Founded by former AMD executives, MetaX raised roughly $600 million in an initial public offering last week, days after larger rival Moore Threads debuted with a 400% pop.
MetaX opened at 700 yuan a share in Shanghai versus an IPO price of 104.66 yuan, before surging as high as 895 yuan, defying persistent AI bubble concerns in other markets. The stock ended the trading session at 829.9 yuan, up 693%.
"It's another IPO tale in China that turns a crow into a phoenix," said fund manager Yang Tingwu at Tongheng Investment.
The price surge "creates huge arbitrage opportunities" for pre-IPO investors, Yang said, and "we're likely witnessing the stock's peak level for the next five years".
Makers of artificial intelligence (AI) chips are rushing to sell shares in China to capitalise on interest generated by a government drive to boost local production in competition with the U.S.
"AI and semiconductors are key areas of competition in the Sino-U.S. tech rivalry," Guotai Haitong Securities said in a report ahead of MetaX's listing. "Against the backdrop of geopolitical tension, AI chipmaking has huge growth potential," as China seeks to achieve self-sufficiency.
Researcher Frost & Sullivan forecast China AI chip sales to top $189 billion by 2029 versus $54 billion in 2026.
POLICYMAKERS PUSH AI SELF-SUFFICIENCY
MetaX, which makes graphics processing units (GPUs), raised 4.2 billion yuan ($596 million) last week in a share sale that was more than 4,000 times oversubscribed by retail investors.
The IPO - China's sixth biggest so far this year, according to KPMG - priced the money-losing startup at 50 times its 2024 sales. That compared with a multiple of 34 for Nvidia and 14 for AMD, MetaX said in a pre-listing statement.
MetaX's debut catapulted the value of the five-year-old startup to more than 300 billion yuan ($42.58 billion) and boosted the wealth of founder and major shareholder Chen Weiliang, 49.
After working for AMD Shanghai for 13 years, Chen founded MetaX with a mission to "contribute to China's rejuvenation and national prosperity." The founding team also included Peng Li and Yang Jian, both former AMD engineers.
"The company is a leading GPU maker in China thanks to its AMD gene," Li Hui, analyst at Huajin Securities, said in a report ahead of MetaX's listing.
"It will likely benefit from China's continuous push to replace foreign suppliers using indigenous technology."
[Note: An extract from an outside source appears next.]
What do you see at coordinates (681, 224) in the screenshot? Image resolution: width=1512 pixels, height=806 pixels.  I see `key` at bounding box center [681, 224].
MetaX, which controls 1% of China's AI chip market, projects the company's sales to more than double this year due to the tech self-reliance drive, and expects to break even as early as next year.
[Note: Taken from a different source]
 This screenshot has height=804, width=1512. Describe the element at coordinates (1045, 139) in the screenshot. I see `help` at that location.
CHINESE AI CHIPMAKERS RUSH FOR IPOS
MetaX's market debut comes after Moore Threads, dubbed by analysts as "China's Nvidia", raised $1.1 billion in its Shanghai IPO in late November.
On Monday, AI chip startup Biren Technology won regulatory approval to sell shares publicly in Hong Kong, while rival Kunlunxin also plans an IPO in the city. Another AI chipmaker, Enflame, has hired Citic Securities to prepare for a flotation.
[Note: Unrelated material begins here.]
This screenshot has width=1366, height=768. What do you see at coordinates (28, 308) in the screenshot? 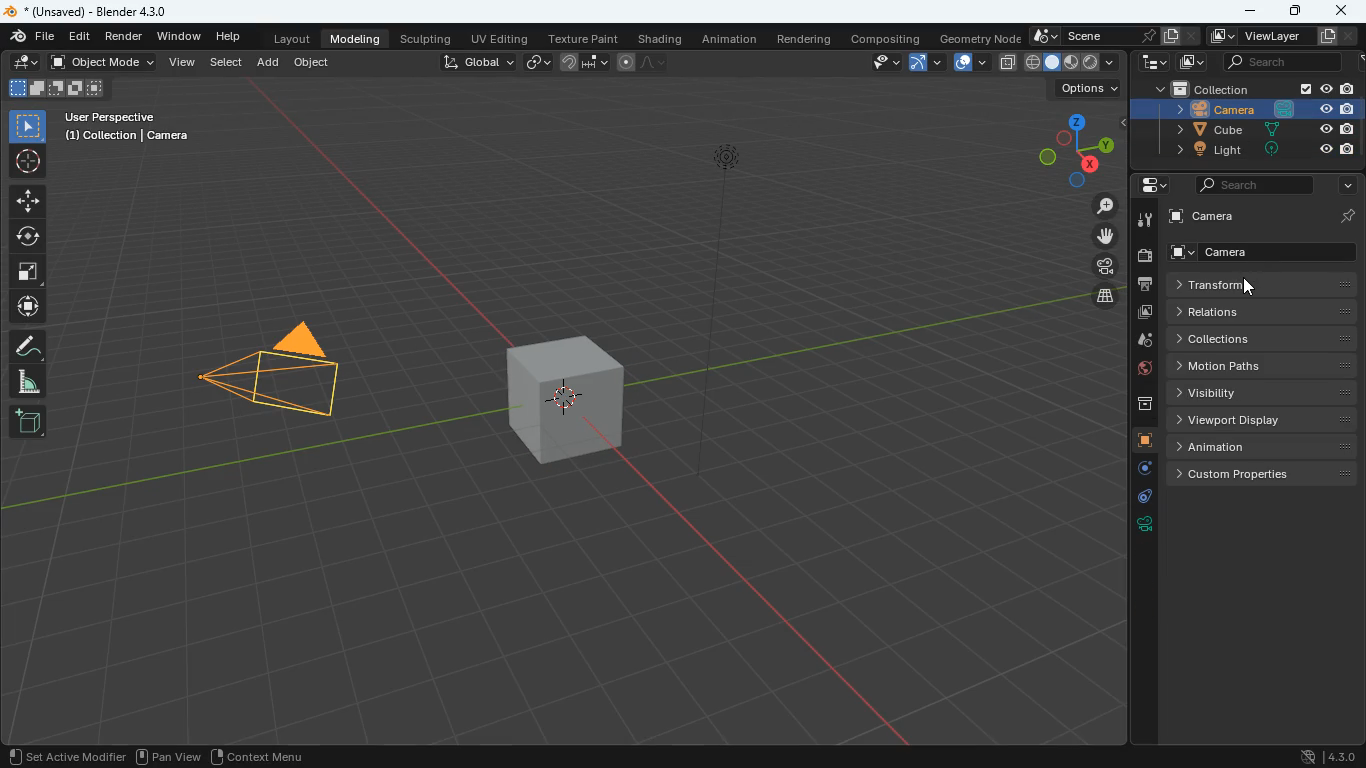
I see `move` at bounding box center [28, 308].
"Chinese policymakers are greenlighting IPOs for AI chipmakers to support home-grown advanced technology," said fund manager Yuan Yuwei at Trinity Synergy Investments in Hong Kong.
"Domestic chipmakers lag U.S. rivals, but if they can raise tens or hundreds of billions to spend on talent, you cannot rule out their breakthrough."
IPO fundraising in China jumped 23% in 2025 from a year earlier to exceed 160 billion yuan, according to KPMG, with 23% of the proceeds going to the technology, media and telecom sector.
SIGNIFICANT TECHNOLOGY GAP
MetaX flagged a number of risk factors in its IPO prospectus, including supply chain disruption from U.S. technology restrictions as well as its significant technology gap with Nvidia and AMD.
Nvidia is considering adding production capacity for its H200 AI chips due to strong orders from Chinese clients, after U.S. President Donald Trump this month greenlighted export of Nvidia's second-fastest AI chips to China.
In the home GPU market, MetaX competes with Moore Threads as well as Hygon Information Technology and Biren.
In the so-called ASIC chip business, it competes with Cambricon, Huawei Technologies' HiSilicon, Baidu's Kunlunxin and Alibaba Group's T-Head.
"MetaX's technology lags Moore Threads, and it faces stiff competition from Huawei and Alibaba," said Yuan of Trinity Synergy Investments.
There will be room to improve, "but under the current circumstances, there's definitely froth in its share price."